18/10/2025
Well said
I have to reiterate something I’ve said in the past: walking is not exercise.
Walking is one of the best things you can do. I think people should walk every single day as much as they can. You should integrate walking into everyday life so that you end up accumulating over 10,000 steps a day, although I’m not saying you need to track them. Walking is a fundamental human activity. But it’s not exercise.
Exercise is, by definition, a stressful endeavor that provokes a training response. It’s something that pushes you beyond your comfort levels, throws you out of homeostasis, and requires a compensatory response to prepare you to handle the same load more easily next time.
Walking doesn’t qualify. Walking is, by nature, supposed to be effortless.

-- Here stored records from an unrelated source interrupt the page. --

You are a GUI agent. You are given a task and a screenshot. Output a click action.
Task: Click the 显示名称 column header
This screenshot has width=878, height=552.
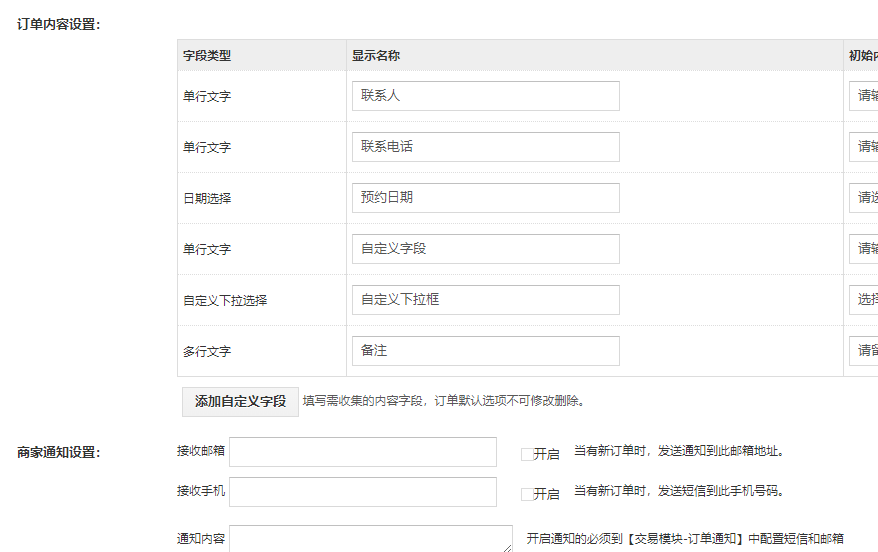(x=376, y=56)
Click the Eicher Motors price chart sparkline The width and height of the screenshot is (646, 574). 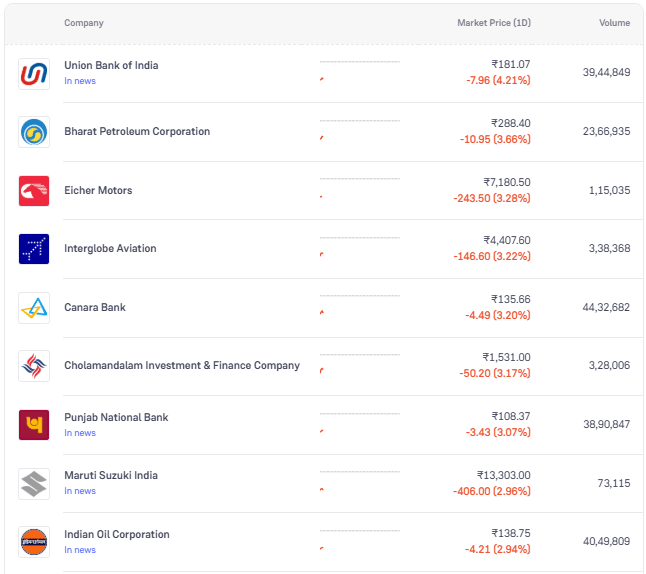[x=359, y=189]
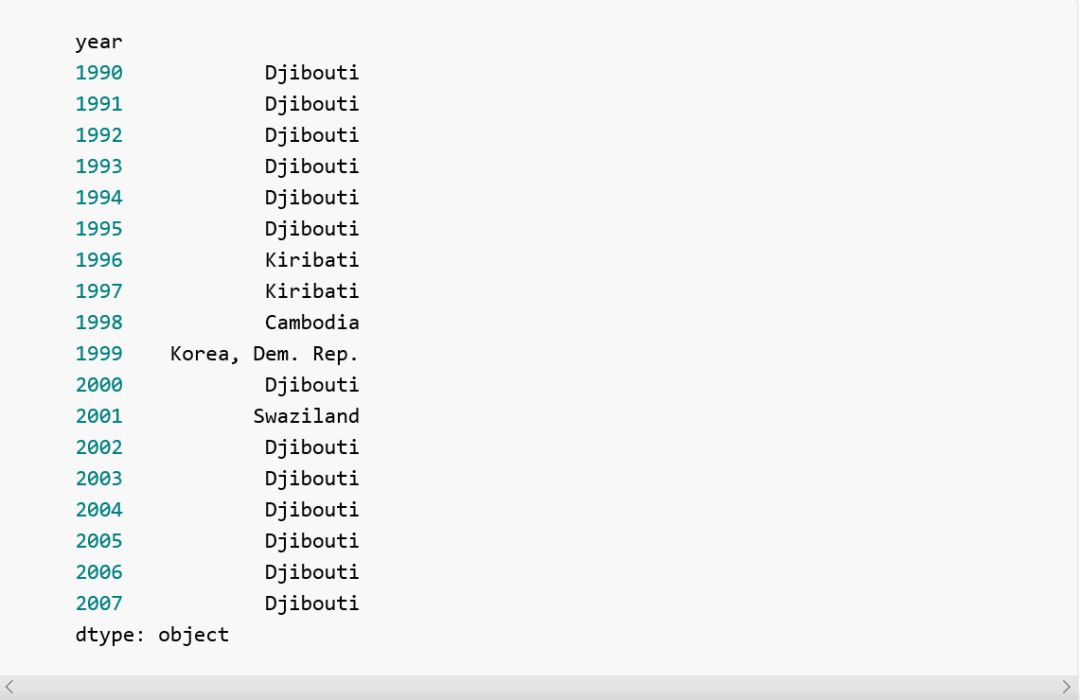
Task: Click the right scroll arrow
Action: [1066, 687]
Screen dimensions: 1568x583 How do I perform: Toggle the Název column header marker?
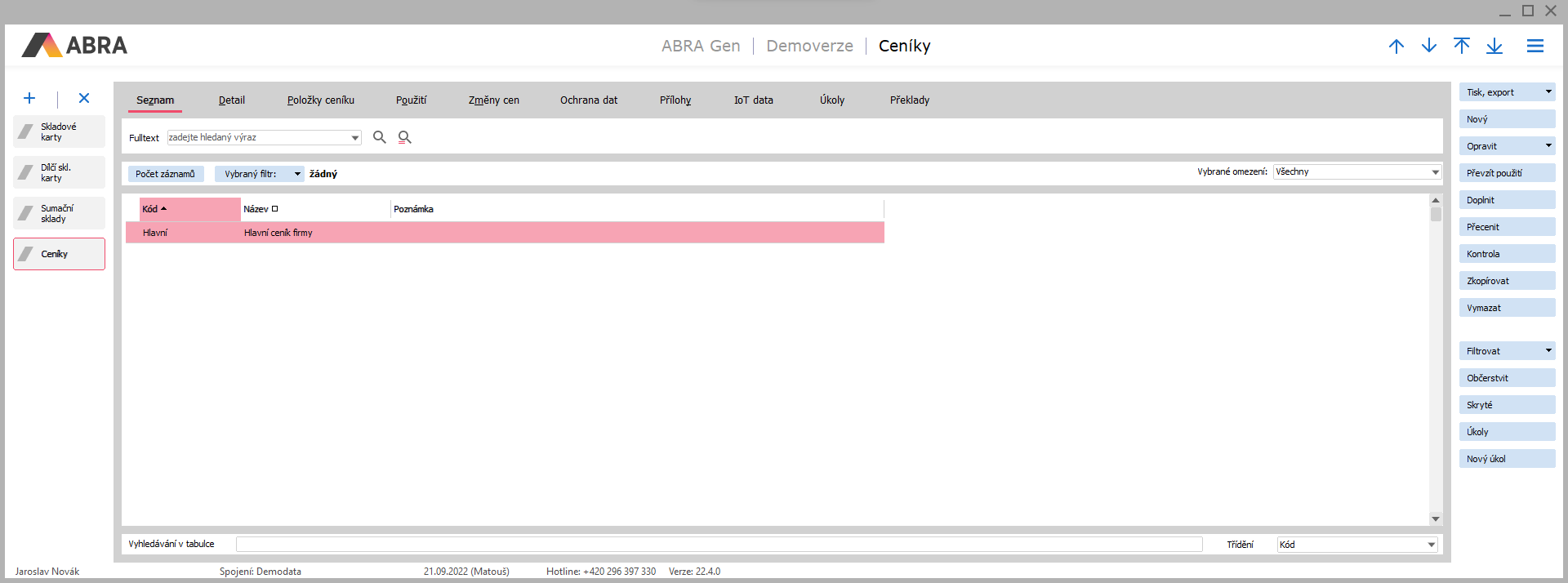274,209
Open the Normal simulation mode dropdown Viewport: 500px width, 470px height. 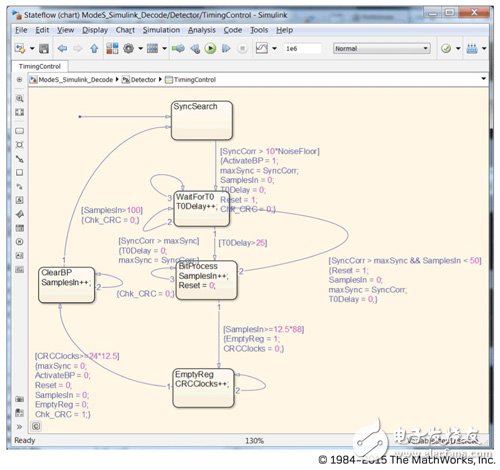(382, 49)
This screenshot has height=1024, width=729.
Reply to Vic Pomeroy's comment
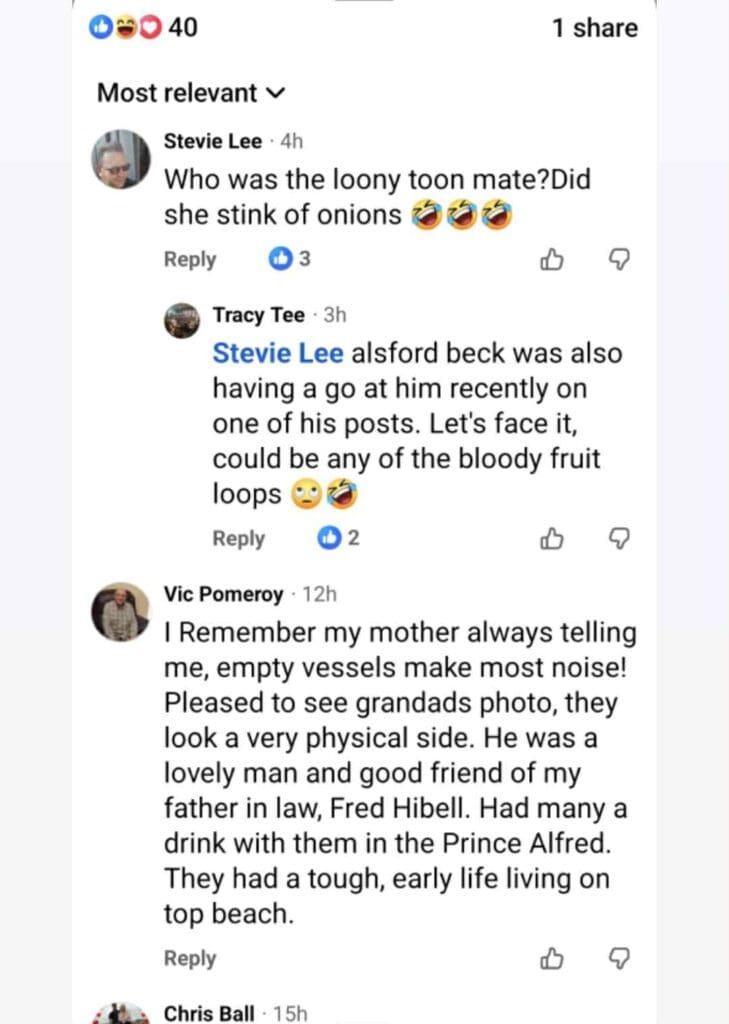point(190,959)
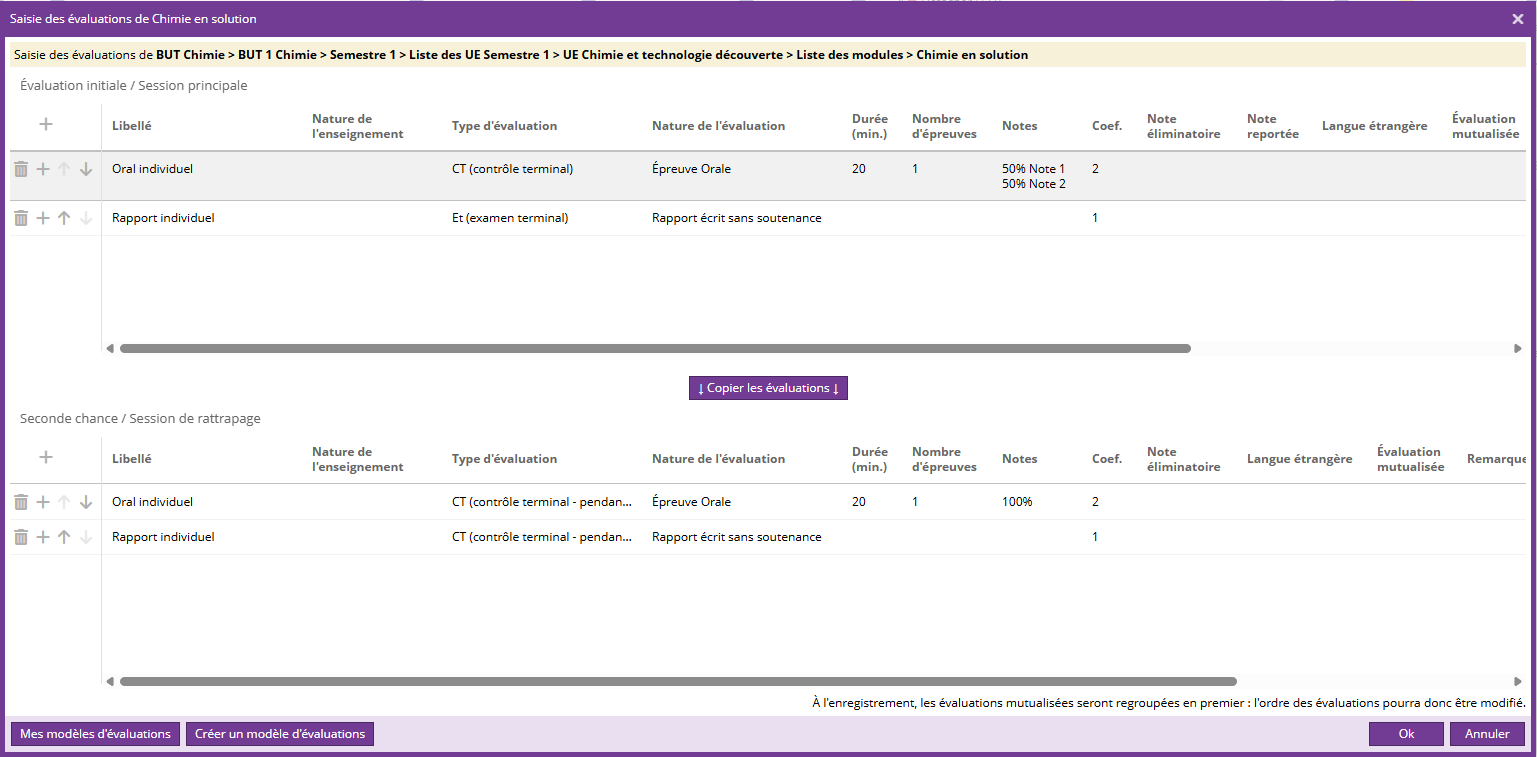Confirm with the Ok button
The width and height of the screenshot is (1537, 757).
(1406, 734)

The one exception is when someone is so out of shape that walking becomes stressful. If you go for a walk around the block and get winded, then sure, that’s exercise. When I was recovering from my hip surgery, walking was provoking an adaptive response, so in that respect, for that small period of time, walking was exercise for me.
I’m also not talking about rucking with 40 pounds on your back or going on a hard hike up a mountain or backpacking through the Sierras. That’s walking-like activity that qualifies as exercise because you’re provoking an adaptive training response.
But my point is, I want you to get out of the mindset of thinking that something has to be exercise to be worth doing. I want you all walking as much as possible, but I don’t want you to think that it’s exercise.
Humans are obligate movers. We amble around, we meander, we fidget, and walking is the greatest expression of that quality. Humans start to get antsy if we stand in place for more than a few minutes. It’s easier for us to just walk than to stand in place. That’s exactly how you know the foundation of being human is walking.